Dr Hafez on the Influence of Biomarker Expression on Adjuvant T-DM1 Use in HER2+ Breast Cancer

Maria Hafez, MD, assistant professor, Sidney Kimmel Medical College, breast and sarcoma medical oncologist, director, Breast Cancer Clinical Research, Sidney Kimmel Cancer Center, Thomas Jefferson University, discusses differences in biomarker expression prior to and following neoadjuvant chemotherapy treatment seen in the phase 3 KATHERINE trial (NCT01772472) in patients with HER2-positive breast cancer.

The KATHERINE trial evaluated the use of adjuvant ado-trastuzumab emtansine (Kadcyla; T-DM1) vs standard-of-care trastuzumab (Herceptin) in patients with HER2-positive breast cancer, who had residual disease following neoadjuvant chemotherapy and surgery. As previously reported, the study met its primary end point with a 50% decrease in recurrence or death with T-DM1 vs trastuzumab.

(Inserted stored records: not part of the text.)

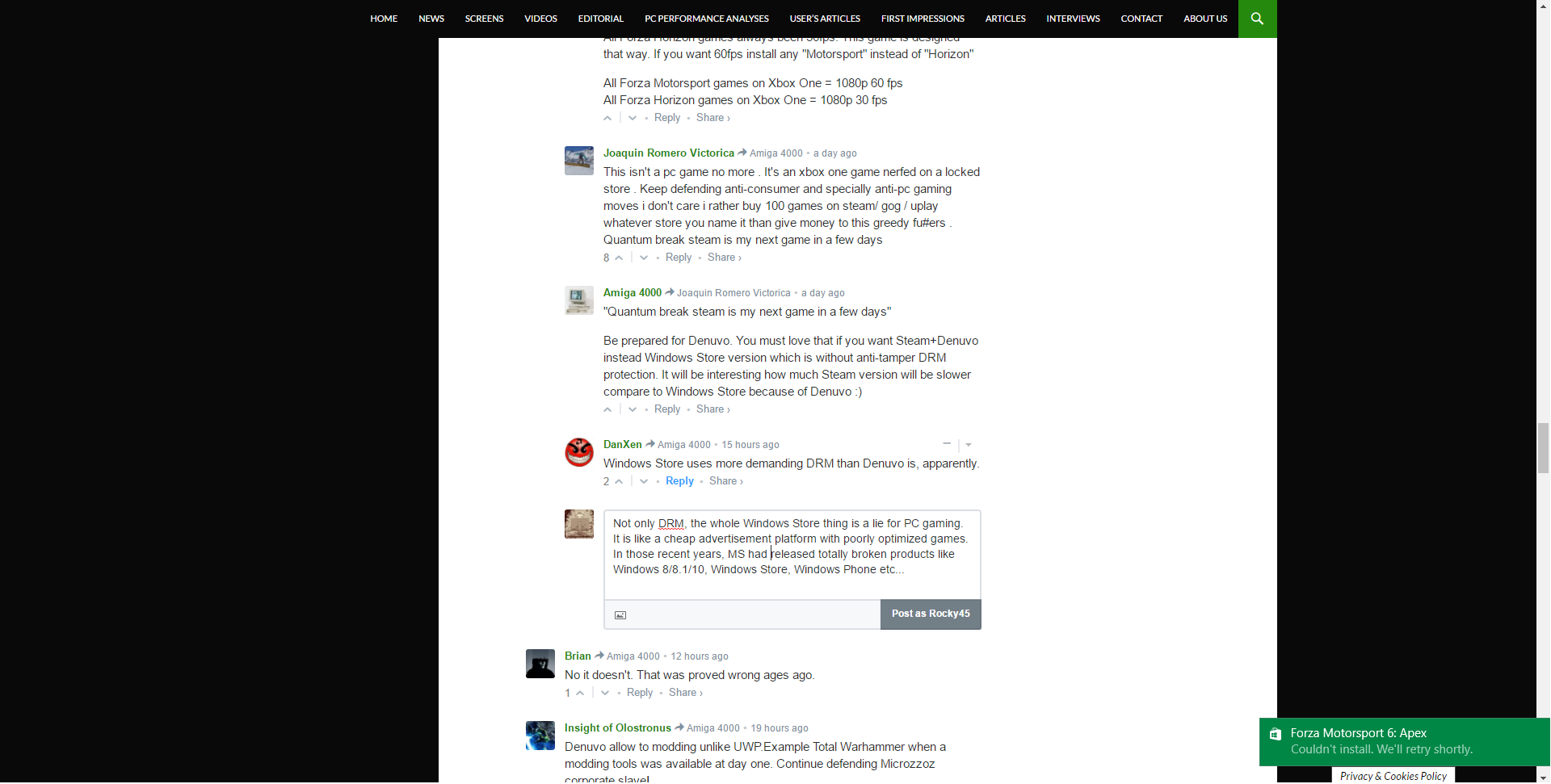The image size is (1551, 784).
Task: Upvote DanXen's comment
Action: click(619, 482)
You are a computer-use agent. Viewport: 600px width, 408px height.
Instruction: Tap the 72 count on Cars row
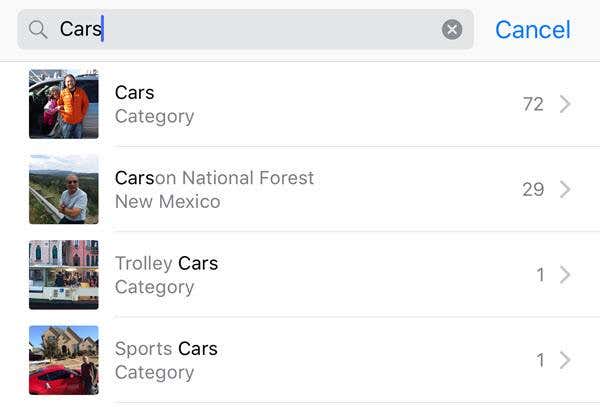pyautogui.click(x=533, y=104)
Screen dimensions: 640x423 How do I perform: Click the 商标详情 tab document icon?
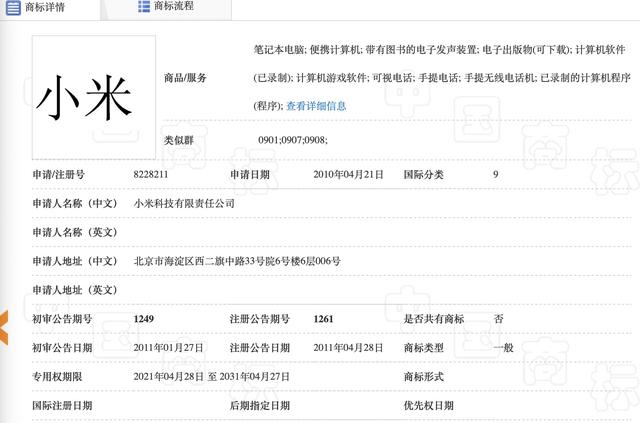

The latest update from the KATHERINE trial has provided valuable insights into biomarkers associated with response to adjuvant therapy for patients within this population, Hafez begins. The exploratory analysis aimed to identify biomarkers of response and differences in biomarker expression before and after neoadjuvant chemotherapy. This included the relationship between invasive disease-free survival (iDFS) and HER2 protein expression or gene amplification; PIK3CA hotspot mutations; and expression of PD-L1, CD8, predefined immune signatures, and Prediction Analysis of Microarray 50 intrinsic molecular subtypes, as classified by Absolute Intrinsic Molecular Subtyping, Hafez details.

Key findings from the biomarker data showed that treatment with T-DM1 improved iDFS compared with trastuzumab across most biomarkers, Hafez reports. High HER2 gene expression in residual disease was associated with worse outcomes with trastuzumab, but iDFS with T-DM1 was independent of HER2 expression level, she states. Additionally, low PD-L1 gene expression in residual disease was associated with worse outcomes with trastuzumab, but not with T-DM1. PIK3CA hotspot mutations were not found to be prognostic, and increased variability in HER2 expression was observed in post-neoadjuvant samples compared with paired pre-neoadjuvant samples, Hafez adds.

These findings have important implications for the selection of adjuvant therapy in patients with HER2-positive breast cancer and residual invasive disease after neoadjuvant therapy, Hafez emphasizes. This provide valuable insights into biomarkers that may help guide treatment decisions and improve outcomes in this high-risk subgroup of patients, she concludes.